[Opening Data shown section]
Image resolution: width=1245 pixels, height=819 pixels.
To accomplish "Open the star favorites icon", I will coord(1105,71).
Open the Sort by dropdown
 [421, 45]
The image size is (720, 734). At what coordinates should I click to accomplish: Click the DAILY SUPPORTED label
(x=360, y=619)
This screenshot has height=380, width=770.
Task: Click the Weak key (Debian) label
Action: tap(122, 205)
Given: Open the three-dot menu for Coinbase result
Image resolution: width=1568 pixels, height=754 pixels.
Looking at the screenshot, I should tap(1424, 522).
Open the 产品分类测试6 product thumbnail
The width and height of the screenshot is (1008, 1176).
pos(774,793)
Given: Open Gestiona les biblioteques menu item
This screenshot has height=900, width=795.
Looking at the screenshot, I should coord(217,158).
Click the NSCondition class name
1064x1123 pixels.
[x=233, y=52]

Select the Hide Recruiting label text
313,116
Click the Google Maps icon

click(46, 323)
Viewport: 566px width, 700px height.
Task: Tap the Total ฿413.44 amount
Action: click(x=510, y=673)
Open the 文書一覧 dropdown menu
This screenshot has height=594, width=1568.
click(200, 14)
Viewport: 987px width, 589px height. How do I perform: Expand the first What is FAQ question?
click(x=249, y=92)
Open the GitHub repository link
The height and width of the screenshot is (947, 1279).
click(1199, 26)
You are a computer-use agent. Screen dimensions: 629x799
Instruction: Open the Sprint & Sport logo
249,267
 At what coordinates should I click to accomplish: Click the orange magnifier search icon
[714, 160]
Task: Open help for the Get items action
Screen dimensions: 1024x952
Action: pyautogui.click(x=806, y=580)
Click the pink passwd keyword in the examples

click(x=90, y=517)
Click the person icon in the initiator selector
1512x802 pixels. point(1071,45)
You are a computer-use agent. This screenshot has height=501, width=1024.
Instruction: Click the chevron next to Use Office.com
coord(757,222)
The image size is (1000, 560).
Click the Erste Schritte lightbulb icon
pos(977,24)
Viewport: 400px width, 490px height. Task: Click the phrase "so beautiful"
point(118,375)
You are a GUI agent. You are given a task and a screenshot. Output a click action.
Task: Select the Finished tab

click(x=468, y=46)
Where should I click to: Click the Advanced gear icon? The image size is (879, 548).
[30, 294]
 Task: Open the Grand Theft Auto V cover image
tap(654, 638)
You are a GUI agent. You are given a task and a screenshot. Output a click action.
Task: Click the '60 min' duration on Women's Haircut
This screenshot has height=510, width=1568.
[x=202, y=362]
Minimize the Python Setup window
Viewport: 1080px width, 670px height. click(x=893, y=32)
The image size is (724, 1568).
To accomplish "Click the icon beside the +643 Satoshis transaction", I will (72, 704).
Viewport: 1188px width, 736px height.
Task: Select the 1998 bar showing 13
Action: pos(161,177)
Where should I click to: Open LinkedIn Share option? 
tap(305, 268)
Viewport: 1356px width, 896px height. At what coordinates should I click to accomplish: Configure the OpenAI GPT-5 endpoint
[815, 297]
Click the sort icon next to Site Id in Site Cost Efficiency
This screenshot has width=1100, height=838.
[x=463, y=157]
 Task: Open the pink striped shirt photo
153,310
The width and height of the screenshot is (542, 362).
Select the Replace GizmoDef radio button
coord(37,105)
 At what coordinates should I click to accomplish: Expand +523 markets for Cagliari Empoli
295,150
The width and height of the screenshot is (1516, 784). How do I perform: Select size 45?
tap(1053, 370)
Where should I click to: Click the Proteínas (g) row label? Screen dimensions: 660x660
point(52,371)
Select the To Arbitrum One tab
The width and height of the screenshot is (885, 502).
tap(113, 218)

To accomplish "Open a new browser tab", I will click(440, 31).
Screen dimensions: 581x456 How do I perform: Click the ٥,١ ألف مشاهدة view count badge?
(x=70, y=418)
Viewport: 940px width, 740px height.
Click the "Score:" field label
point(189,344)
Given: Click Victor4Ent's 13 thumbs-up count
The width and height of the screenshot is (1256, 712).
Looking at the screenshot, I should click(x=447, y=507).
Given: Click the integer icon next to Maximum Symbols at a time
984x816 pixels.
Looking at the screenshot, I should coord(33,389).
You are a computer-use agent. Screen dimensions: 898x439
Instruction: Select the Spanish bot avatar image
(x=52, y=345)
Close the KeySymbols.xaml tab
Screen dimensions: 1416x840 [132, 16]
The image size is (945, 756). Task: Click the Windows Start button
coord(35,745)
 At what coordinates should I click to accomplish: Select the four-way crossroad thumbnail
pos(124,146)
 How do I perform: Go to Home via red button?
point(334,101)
[Closing Data shown section]
Brief
Each line from the top of the records down to the one with "Given: Open Gestiona" must be retyped exactly; include both ends and nothing else.

Answer space
Image resolution: width=1245 pixels, height=819 pixels.
To accomplish "Open the star favorites icon", I will coord(1105,71).
Open the Sort by dropdown
 [421, 45]
The image size is (720, 734). At what coordinates should I click to accomplish: Click the DAILY SUPPORTED label
(x=360, y=619)
This screenshot has height=380, width=770.
Task: Click the Weak key (Debian) label
Action: tap(122, 205)
Given: Open the three-dot menu for Coinbase result
Image resolution: width=1568 pixels, height=754 pixels.
Looking at the screenshot, I should tap(1424, 522).
Open the 产品分类测试6 product thumbnail
The width and height of the screenshot is (1008, 1176).
pos(774,793)
Given: Open Gestiona les biblioteques menu item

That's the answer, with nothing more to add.